Problem details >>
Copy the data below word for word, starting at the line that contains "Task: Point to the A118 road shield" and ending at the line that contains "[x=198, y=347]", with both of those lines included.

Material provided >>
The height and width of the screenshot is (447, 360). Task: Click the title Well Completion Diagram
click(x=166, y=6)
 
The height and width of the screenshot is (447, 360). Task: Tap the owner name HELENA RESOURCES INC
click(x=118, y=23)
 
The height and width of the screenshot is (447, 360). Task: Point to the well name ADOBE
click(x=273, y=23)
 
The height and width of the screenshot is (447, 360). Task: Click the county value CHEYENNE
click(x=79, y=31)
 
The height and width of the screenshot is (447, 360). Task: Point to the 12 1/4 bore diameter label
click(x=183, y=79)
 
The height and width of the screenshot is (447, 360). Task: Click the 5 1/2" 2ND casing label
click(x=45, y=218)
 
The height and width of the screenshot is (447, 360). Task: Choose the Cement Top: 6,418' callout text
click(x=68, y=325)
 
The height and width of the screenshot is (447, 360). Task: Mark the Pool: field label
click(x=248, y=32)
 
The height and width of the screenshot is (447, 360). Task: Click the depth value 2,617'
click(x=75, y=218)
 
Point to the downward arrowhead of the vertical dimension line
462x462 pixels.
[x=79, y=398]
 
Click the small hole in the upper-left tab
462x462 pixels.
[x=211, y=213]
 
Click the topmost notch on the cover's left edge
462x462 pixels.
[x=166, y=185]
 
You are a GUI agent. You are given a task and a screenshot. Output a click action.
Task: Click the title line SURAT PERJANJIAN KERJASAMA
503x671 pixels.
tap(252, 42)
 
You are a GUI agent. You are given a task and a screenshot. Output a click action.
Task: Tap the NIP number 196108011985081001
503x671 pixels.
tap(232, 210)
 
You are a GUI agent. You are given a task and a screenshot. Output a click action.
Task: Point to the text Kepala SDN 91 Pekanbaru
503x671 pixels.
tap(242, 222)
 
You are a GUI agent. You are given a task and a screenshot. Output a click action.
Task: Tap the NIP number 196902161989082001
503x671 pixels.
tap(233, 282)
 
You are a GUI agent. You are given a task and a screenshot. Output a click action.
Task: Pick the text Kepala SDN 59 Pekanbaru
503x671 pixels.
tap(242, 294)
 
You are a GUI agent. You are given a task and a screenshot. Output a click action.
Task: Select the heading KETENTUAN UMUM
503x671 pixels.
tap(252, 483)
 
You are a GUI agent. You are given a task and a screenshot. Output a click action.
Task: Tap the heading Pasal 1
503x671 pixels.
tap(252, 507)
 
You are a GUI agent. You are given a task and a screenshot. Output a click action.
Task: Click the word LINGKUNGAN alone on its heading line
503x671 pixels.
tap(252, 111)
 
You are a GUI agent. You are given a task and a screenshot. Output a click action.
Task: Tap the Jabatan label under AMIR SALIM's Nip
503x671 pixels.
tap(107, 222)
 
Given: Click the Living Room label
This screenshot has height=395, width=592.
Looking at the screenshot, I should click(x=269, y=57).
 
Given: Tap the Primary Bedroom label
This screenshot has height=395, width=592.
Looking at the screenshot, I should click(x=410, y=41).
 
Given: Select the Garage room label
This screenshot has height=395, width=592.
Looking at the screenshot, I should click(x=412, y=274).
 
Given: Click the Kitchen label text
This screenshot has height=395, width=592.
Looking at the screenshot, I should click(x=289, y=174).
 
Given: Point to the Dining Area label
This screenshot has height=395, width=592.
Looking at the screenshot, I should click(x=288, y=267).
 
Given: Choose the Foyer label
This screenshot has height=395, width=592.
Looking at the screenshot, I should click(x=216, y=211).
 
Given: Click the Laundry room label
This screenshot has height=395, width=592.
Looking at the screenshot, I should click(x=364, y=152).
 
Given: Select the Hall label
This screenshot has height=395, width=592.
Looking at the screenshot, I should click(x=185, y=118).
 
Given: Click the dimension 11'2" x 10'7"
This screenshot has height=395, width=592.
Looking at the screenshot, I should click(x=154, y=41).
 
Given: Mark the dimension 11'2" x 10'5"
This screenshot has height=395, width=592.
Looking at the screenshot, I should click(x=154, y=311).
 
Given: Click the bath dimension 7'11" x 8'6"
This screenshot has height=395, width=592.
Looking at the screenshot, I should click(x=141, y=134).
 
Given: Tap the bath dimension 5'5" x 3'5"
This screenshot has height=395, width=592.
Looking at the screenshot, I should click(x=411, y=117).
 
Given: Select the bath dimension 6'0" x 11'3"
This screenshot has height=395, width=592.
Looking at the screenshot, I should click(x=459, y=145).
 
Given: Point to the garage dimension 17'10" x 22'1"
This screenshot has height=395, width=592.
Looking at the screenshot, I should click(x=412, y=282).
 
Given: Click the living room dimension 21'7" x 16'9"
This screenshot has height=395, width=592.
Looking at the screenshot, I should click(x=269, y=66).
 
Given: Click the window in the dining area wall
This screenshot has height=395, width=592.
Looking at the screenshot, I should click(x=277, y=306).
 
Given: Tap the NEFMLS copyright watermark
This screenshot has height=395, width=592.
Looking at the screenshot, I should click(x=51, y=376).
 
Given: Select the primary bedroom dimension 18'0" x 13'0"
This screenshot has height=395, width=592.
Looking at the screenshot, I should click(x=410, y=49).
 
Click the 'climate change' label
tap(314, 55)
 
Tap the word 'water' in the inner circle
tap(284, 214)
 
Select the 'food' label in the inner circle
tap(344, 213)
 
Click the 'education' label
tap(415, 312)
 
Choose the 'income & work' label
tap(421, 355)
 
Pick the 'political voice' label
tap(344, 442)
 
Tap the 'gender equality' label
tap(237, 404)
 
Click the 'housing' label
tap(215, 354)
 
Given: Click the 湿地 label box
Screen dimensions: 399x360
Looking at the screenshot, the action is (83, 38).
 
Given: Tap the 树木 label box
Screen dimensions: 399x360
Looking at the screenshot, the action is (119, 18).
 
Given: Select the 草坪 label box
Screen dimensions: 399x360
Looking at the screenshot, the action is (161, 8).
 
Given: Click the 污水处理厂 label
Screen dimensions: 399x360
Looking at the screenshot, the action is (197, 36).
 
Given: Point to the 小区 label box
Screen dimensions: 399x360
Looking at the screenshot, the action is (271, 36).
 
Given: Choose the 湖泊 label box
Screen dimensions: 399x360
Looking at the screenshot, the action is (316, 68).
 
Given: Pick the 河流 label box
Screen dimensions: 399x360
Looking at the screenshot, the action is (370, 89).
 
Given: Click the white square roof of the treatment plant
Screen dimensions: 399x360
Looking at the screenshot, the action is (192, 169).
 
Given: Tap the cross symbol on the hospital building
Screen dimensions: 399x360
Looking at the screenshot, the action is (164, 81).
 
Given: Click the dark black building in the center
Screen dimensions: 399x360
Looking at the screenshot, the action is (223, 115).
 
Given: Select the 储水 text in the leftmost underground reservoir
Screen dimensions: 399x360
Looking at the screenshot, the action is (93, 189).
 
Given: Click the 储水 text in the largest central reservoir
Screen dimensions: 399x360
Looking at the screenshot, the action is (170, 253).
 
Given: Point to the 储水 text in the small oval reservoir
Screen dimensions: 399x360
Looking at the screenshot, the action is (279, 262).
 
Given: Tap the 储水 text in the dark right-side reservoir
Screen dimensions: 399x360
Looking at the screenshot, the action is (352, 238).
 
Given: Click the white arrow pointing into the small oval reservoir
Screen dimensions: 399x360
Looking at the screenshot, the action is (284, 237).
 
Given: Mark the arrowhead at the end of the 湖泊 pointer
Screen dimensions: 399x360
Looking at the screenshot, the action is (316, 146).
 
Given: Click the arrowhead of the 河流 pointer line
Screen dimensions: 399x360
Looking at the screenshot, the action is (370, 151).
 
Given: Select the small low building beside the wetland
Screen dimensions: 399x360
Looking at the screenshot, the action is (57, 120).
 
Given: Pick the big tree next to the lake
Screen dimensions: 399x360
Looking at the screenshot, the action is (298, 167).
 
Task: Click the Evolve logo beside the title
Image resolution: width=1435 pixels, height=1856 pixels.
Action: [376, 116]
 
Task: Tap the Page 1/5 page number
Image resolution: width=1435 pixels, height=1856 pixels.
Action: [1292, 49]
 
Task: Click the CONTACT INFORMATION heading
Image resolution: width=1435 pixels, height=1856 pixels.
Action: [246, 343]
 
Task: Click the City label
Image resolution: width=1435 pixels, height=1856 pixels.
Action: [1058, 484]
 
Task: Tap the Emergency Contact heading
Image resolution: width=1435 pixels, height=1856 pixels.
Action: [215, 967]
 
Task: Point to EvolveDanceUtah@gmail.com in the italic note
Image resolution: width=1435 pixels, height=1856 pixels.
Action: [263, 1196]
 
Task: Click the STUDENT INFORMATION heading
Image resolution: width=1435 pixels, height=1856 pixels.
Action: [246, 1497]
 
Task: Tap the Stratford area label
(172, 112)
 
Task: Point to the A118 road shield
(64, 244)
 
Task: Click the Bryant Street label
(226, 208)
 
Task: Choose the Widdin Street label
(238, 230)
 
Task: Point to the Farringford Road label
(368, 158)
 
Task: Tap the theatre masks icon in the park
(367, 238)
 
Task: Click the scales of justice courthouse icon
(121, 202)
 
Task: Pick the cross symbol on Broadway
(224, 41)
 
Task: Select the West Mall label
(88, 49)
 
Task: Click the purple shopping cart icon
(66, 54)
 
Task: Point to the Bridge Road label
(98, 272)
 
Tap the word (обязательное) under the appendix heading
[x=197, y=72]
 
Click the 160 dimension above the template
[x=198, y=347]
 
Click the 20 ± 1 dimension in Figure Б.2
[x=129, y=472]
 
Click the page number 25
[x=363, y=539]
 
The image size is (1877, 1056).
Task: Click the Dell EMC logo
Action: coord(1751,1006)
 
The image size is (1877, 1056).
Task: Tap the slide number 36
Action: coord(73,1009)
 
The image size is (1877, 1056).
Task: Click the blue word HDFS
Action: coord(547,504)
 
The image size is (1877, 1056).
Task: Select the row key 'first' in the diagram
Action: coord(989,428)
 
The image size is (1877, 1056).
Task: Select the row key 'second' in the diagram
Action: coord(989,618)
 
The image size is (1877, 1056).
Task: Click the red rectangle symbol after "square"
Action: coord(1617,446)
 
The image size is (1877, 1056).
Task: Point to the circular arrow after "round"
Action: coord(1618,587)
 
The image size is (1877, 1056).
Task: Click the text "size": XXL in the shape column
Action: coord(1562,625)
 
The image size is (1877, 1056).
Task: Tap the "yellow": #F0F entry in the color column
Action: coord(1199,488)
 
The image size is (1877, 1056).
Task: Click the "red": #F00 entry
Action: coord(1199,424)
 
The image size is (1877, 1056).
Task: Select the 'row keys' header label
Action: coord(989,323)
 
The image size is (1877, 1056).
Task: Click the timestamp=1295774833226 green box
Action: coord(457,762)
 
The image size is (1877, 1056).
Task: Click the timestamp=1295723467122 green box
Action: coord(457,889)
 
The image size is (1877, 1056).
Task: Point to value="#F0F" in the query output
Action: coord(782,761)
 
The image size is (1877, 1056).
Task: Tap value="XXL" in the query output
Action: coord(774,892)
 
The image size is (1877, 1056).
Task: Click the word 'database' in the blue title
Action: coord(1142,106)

Full solution >>
Task: Point to the A118 road shield
(64, 244)
 
Task: Click the Bryant Street label
(226, 208)
 
Task: Choose the Widdin Street label
(238, 230)
 
Task: Point to the Farringford Road label
(368, 158)
 
Task: Tap the theatre masks icon in the park
(367, 238)
 
Task: Click the scales of justice courthouse icon
(121, 202)
 
Task: Pick the cross symbol on Broadway
(224, 41)
 
Task: Select the West Mall label
(88, 49)
 
Task: Click the purple shopping cart icon
(66, 54)
 
Task: Point to the Bridge Road label
(98, 272)
 
Tap the word (обязательное) under the appendix heading
[x=197, y=72]
 
Click the 160 dimension above the template
[x=198, y=347]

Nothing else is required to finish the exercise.